Though I respectfully disagree with the majority’s analysis, I concur in the court’s judgment affirming the trial court’s denial of Phillips’s special appearance.

. Phillips also lodged objections as to which error did not have to be preserved in the trial court.

. In its second finding of fact, the trial court finds that UA Engineering and Phillips "entered into the Contract attached to the Affidavit [of] Gregory J. Patch (attached to Plaintiff’s Response and Supplemental Response to Defendants’ Special Appearance as Exhibit ‘A’).” Neither affidavit of Patch was an exhibit to a response or supplemental response, and the trial court appears to be referring to the agreement attached as Exhibit A to Patch's original affidavit but not attached to Patch’s supplemental affidavit, In its third finding of fact, the trial court finds that LJA Engineering and PDRH, LLC entered into two contracts “attached to the Affidavit of Gregory J. Patch (attached to Plaintiff’s Response and Supplemental Response to Defendants’ Special Appearance as Exhibits 'Bl' and ‘B2’).” In this finding, the trial court appears to be referring to the contracts attached as Exhibit Bl and B2 to Patch’s original affidavit but not attached to Patch’s supplemental affidavit. In its twentieth finding of fact, the trial court refers to an “email attached as Exhibit 'D' to the Affidavit of Gregory J. Patch.” Neither Exhibit D to Patch’s original affidavit nor Exhibit D to Patch’s supplemental affidavit is an email, and this reference appears to be to the email attached as Exhibit C to Patch’s supplemental affidavit.

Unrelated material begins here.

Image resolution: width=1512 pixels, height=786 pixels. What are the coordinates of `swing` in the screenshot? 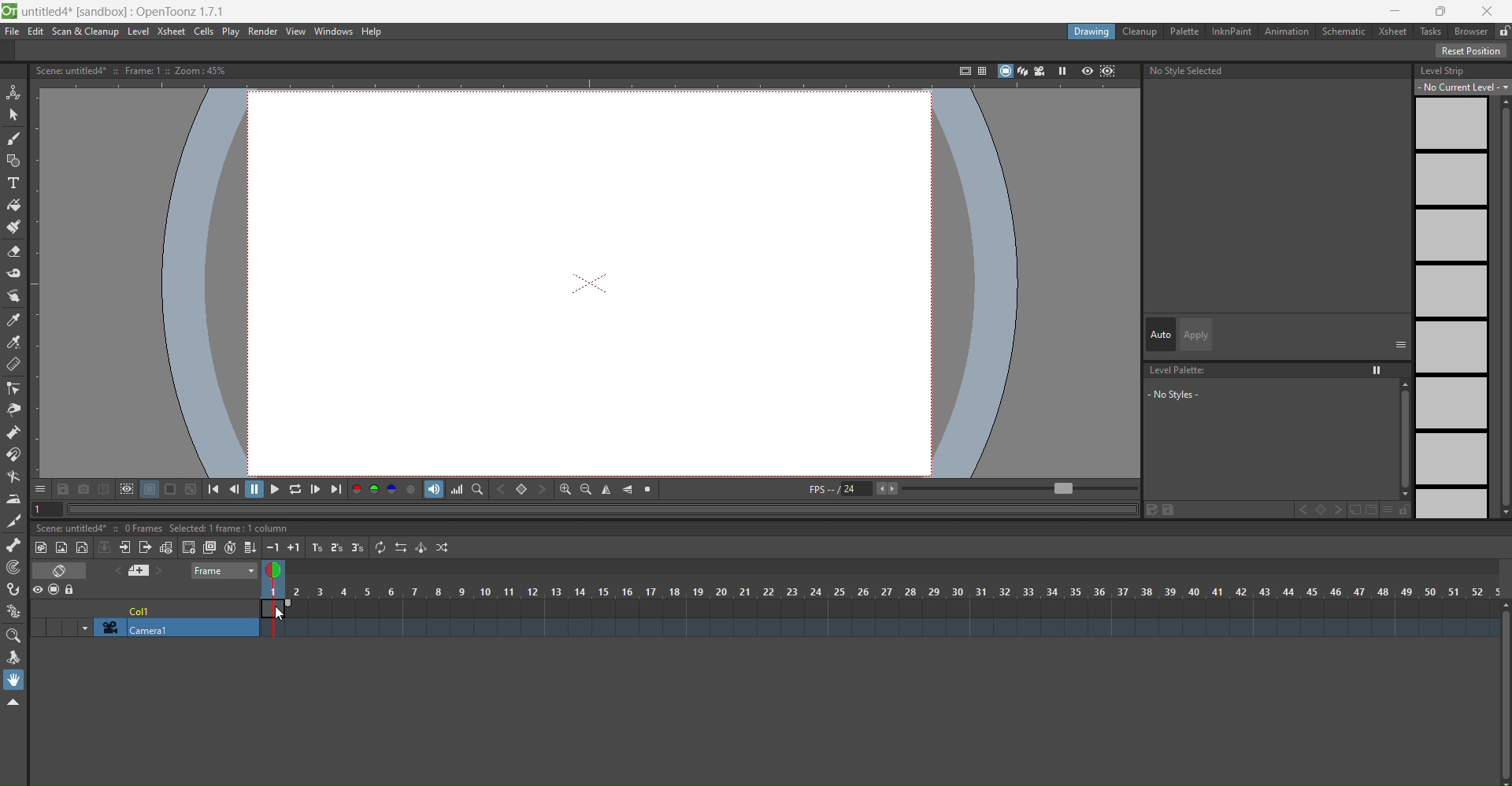 It's located at (421, 547).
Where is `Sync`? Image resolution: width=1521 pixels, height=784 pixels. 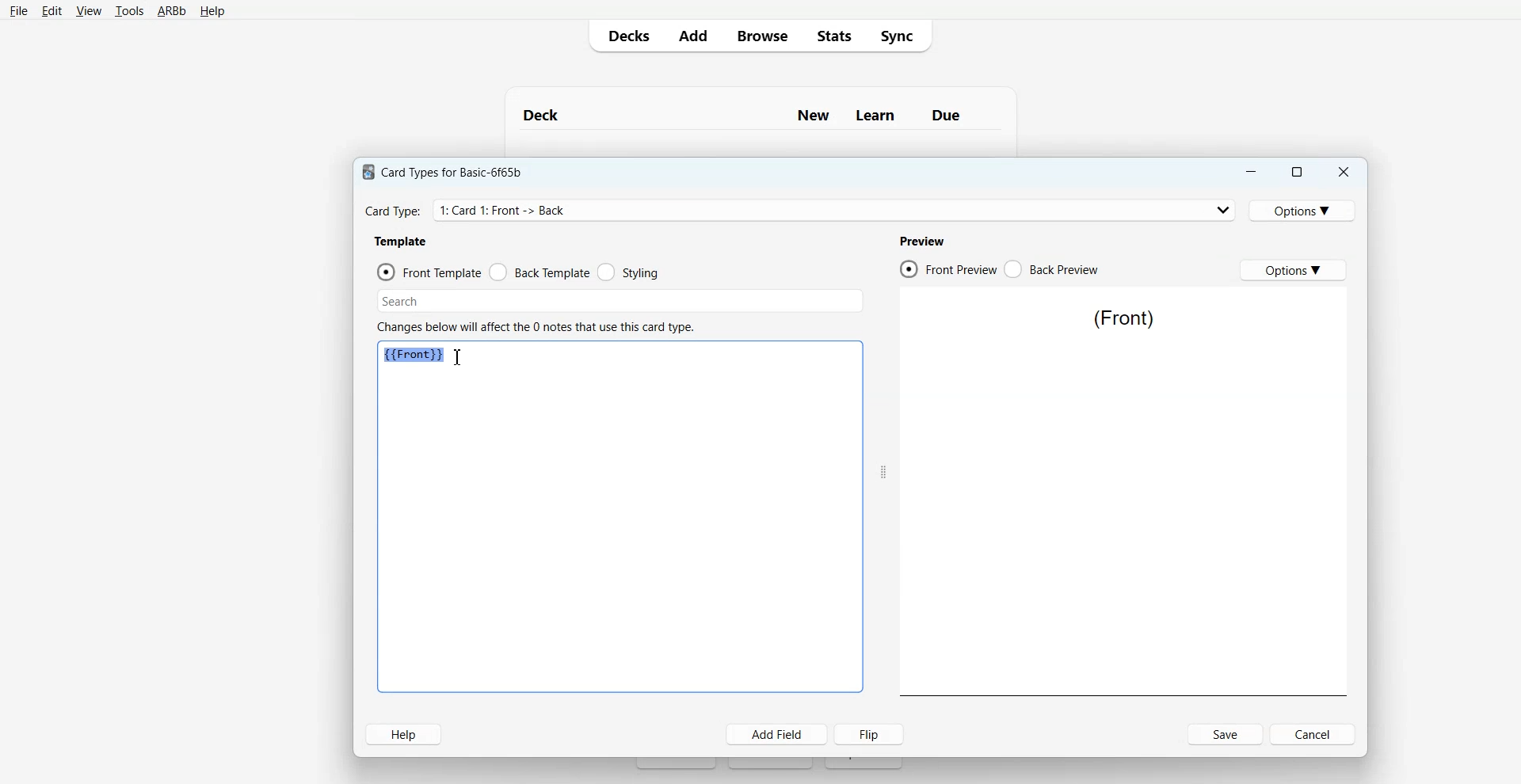
Sync is located at coordinates (901, 37).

. See Tex. R. App. P. 33.1(a).

. Tex. R. Civ. P. 120a(3) (stating that ”[t]he affidavits, if any, shall be served at least seven days before the hearing ... ”); Leben v. Treen, No. 13-02-309-CV, 2003 WL 22479150, at *2 (Tex.App.-Corpus Christi Oct. 30, 2003, no pet.) (mem.op.).

. See Benchmark Bank v. Crowder, 919 S.W.2d 657, 663 (Tex.1996); Davis-Lynch, Inc. v. Asgard Techs., LLC, 472 S.W.3d 50, 58 n. 4 (Tex.App.-Houston [14th Dist.] 2015, no pet.); Tempest Broad. Corp. v. Imlay, 150 S.W.3d 861, 869-70 (Tex.App.-Houston [14th Dist.] 2004, no pet.).

. See ante at 12.

. See Benchmark Bank, 919 S.W.2d at 663; Davis-Lynch, Inc., 472 S.W.3d at 58 n. 4; Envtl. Procedures, Inc. v. Guidry, 282 S,W.3d 602, 610-12 (Tex.App.-Houston [14th Dist.] 2009, pet. denied); Tempest Broad: Corp., 150 S.W.3d 869-70.

. See ante at 12-13.

. See Benchmark Bank, 919 S.W.2d at 663; Davis-Lynch, Inc., 472 S.W.3d at 58 n. 4; Envtl. Procedures, Inc., 282 S.W.3d at 610-12; Tempest Broad. Corp., 150 S.W.3d 869-70. See also Speedy Stop Food Stores, Ltd. v. Reid Road Municipal Util. Dist., 282 S.W.3d 652, 655 (Tex.App.-Houston [14th Dist.] 2009) (considering challenge to trial court’s order striking summary-judgment affidavit even though the appellant did not mention this ruling or any challenge, to it an the issues presented in appellant’s opening brief), aff'd, 337 S.W.3d 846 (Tex.2011).